C. Operational Issues for Investment Companies

We understand that the Treasury Department intends for the appropriate inflation adjustment for each income accrual period to be known on or before the first day of that period. For the reasons discussed below, it is critical that investment companies know each day the appropriate income accruals that are attributable to these securities.

First, an investment company cannot meet the stringent requirements imposed by the Internal Revenue Code and the Investment Company Act with respect to daily income accruals and the daily valuation of portfolio securities unless certainty exists regarding the interest income generated each day by inflation-protection securities. In this regard, it will be important that secondary market purchasers of inflation-protection securities have all information necessary to comply with any applicable market discount and premium rules.

Second, an investment company must know the amount of interest income on a daily basis if it is to meet the excise tax "minimum distribution" requirements imposed under Internal Revenue Code section 4982. These require an investment company to distribute during each calendar year essentially all of its (1) ordinary income earned during the calendar year and (2) capital gain net income arising during the 12-month period beginning November 1 of the prior calendar year and ending on October 31 of the current year. If income arising from the disposition during November and December of an inflation-protection security were deemed "ordinary" income subject to distribution during that calendar year, investment companies could have difficulties meeting their section 4982 minimum distribution requirements. The later in the calendar year the dispositions takes place, the more likely it is that an investment company will not have sufficient time to calculate, declare and pay the necessary dividend by December 31. So long as all interest income on inflation-protection securities is accrued on a current basis, with no disposition gain being treated as ordinary income, the difficulties attributable to section 4982 will not arise.

Third, investment companies are required by the Internal Revenue Code to properly report the character of their distribution footnotes to shareholders and collect the appropriate withholding tax. In the case of investment companies that are taxable under Subchapter M (companies known as "regulated investment companies" or "RICs"), all taxable income realized by a fund is distributed either as a "dividend," taxable as ordinary income,8 or as a "capital gain dividend," taxable as long-term capital gain. In the case of certain unit investment trusts not taxable as RICs, where the character of income received by the investment company is retained when distributed to investors, all income generated by inflation-protection securities would be taxable to investors either as interest income or capital gain.9

D. Periodically Reconsidering the Structure of Inflation-Protection Securities

The Institute recommends that, as part of the proposal, the Treasury Department develop a schedule in which to seek periodically public comment from market participants as to the issuance and structure of inflation-protection securities. The proposal involves the issuance of a new security and undoubtedly there will be unexpected issues that arise both for the investing public and for money managers. Such issues might include, among other things, increased demand for or supply of certain issuances, problems associated with the accounting or tax treatment of the securities, and issues related to investor expectations.

Records shown:
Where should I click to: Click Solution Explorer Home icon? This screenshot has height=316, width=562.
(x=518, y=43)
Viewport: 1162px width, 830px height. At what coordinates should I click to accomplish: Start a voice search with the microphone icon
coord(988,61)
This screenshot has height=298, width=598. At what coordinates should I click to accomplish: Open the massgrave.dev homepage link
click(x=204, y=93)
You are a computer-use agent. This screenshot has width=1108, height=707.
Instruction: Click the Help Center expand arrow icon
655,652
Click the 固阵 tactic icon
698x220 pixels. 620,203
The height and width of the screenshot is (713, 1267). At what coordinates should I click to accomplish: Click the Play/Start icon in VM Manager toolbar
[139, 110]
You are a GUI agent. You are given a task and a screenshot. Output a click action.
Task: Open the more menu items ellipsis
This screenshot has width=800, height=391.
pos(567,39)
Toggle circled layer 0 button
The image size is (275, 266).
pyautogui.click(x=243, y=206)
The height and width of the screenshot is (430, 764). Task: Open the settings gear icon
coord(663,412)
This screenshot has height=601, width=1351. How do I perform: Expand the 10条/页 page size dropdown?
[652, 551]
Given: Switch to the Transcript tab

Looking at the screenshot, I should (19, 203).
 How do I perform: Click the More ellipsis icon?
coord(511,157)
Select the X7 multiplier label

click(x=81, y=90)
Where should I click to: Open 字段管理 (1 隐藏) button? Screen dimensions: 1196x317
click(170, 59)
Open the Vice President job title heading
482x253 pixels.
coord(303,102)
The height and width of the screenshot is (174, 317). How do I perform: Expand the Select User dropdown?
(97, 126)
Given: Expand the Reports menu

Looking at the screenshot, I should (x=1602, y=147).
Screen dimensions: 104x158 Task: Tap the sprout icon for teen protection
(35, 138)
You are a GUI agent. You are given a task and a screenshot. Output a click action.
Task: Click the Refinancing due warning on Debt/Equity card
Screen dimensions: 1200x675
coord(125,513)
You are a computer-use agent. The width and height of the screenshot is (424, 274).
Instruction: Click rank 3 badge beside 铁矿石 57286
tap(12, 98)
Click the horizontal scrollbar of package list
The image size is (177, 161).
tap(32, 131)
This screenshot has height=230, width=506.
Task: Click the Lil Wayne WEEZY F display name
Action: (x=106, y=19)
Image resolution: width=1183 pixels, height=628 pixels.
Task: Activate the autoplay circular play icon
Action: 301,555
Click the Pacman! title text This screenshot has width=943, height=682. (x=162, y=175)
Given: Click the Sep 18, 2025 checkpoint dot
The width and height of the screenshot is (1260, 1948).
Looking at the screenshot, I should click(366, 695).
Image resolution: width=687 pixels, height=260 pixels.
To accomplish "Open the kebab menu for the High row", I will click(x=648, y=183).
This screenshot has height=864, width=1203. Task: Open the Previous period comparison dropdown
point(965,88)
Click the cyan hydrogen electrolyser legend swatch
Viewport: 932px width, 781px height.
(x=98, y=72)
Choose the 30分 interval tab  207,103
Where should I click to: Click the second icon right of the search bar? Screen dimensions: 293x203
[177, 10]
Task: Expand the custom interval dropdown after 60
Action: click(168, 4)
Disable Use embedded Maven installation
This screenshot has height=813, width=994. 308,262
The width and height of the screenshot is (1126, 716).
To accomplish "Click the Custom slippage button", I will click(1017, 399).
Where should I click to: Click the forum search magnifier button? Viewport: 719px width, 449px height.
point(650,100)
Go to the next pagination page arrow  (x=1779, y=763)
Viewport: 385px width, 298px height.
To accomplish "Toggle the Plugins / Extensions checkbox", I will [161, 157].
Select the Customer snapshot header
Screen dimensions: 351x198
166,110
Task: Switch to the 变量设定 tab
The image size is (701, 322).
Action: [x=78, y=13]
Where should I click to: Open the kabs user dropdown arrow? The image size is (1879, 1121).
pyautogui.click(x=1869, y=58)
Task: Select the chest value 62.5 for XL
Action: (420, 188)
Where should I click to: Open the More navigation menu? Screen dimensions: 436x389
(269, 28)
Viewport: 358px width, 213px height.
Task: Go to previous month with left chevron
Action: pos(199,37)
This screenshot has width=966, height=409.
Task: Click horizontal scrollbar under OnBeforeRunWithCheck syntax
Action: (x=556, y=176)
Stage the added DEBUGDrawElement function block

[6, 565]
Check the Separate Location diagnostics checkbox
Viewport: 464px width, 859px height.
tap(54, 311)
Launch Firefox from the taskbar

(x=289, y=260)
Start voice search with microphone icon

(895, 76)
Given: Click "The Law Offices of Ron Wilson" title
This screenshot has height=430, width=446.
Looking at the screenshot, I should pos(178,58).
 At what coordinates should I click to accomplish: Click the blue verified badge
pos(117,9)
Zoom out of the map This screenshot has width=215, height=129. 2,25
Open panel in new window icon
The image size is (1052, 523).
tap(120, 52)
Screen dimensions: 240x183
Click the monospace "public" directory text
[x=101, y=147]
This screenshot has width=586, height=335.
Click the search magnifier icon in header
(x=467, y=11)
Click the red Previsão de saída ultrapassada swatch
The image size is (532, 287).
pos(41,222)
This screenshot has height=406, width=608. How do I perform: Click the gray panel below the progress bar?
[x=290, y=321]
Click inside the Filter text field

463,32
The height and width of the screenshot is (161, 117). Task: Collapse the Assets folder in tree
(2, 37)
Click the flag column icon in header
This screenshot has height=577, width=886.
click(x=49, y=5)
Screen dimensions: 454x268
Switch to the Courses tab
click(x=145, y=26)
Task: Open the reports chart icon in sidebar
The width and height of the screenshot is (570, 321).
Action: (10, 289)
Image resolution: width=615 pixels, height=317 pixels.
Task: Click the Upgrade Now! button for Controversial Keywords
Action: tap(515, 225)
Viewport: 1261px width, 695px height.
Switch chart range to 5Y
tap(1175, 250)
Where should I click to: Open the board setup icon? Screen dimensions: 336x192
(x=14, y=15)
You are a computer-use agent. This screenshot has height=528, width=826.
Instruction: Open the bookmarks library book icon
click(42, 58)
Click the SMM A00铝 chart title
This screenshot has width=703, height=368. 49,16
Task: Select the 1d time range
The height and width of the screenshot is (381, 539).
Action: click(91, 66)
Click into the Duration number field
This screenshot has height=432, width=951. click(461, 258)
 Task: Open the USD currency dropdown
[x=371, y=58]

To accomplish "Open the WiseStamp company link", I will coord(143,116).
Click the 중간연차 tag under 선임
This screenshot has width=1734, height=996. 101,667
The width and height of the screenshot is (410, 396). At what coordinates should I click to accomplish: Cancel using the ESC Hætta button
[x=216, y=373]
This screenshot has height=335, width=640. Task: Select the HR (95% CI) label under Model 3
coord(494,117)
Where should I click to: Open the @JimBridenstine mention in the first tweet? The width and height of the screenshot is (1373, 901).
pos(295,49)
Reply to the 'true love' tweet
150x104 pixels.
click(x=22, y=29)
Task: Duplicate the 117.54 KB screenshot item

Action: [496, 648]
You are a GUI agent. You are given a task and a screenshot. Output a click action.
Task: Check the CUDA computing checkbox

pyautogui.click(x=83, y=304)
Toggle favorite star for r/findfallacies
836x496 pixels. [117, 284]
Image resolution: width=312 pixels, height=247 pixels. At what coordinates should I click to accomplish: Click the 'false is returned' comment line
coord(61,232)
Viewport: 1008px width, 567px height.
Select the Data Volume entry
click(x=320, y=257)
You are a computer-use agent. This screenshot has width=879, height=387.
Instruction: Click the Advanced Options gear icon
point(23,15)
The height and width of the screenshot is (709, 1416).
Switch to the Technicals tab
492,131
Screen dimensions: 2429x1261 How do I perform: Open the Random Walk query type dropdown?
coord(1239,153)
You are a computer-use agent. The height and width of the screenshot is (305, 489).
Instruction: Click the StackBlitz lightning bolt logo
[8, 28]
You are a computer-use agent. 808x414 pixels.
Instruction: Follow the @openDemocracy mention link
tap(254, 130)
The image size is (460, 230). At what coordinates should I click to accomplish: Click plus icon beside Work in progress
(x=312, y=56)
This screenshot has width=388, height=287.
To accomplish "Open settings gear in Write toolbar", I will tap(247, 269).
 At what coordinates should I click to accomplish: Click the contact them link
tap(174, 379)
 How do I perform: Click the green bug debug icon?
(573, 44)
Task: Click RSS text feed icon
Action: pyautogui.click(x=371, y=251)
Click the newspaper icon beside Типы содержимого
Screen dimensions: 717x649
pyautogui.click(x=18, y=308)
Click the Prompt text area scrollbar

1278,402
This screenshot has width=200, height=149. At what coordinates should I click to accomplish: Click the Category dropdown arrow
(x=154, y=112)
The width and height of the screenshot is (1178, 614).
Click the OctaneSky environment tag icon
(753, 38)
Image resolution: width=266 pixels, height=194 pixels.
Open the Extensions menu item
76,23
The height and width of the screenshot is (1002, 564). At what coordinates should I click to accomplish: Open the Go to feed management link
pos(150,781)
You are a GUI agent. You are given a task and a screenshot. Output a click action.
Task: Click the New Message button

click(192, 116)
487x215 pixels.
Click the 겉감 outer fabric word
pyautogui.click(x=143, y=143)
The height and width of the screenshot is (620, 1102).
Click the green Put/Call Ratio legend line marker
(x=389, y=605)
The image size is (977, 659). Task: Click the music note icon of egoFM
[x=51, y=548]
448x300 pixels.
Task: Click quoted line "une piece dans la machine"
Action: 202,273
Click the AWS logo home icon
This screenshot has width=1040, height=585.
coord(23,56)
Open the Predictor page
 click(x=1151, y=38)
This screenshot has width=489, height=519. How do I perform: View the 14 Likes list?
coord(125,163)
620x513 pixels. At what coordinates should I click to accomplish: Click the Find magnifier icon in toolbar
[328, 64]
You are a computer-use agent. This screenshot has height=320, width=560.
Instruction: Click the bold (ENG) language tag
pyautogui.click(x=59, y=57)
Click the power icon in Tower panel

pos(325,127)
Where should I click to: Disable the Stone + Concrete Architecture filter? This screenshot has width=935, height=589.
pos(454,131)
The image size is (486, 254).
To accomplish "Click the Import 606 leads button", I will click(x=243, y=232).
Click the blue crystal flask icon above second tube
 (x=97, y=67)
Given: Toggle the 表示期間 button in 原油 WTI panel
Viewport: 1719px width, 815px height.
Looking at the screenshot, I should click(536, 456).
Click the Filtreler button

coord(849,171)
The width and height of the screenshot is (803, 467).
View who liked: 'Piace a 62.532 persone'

Your tasks:
1: In the passage on inflation-protection securities, list each issue that the section headed "Periodically Reconsidering the Structure of Inflation-Protection Securities" names as one that might arise.
2: Please repeat, word for word, the part of the passage on inflation-protection securities from "We understand that" up to and including "to these securities.".

Expected outputs:
1:
- Increased demand for or supply of certain issuances
- Problems associated with the accounting or tax treatment of the securities
- Issues related to investor expectations

2:
We understand that the Treasury Department intends for the appropriate inflation adjustment for each income accrual period to be known on or before the first day of that period. For the reasons discussed below, it is critical that investment companies know each day the appropriate income accruals that are attributable to these securities.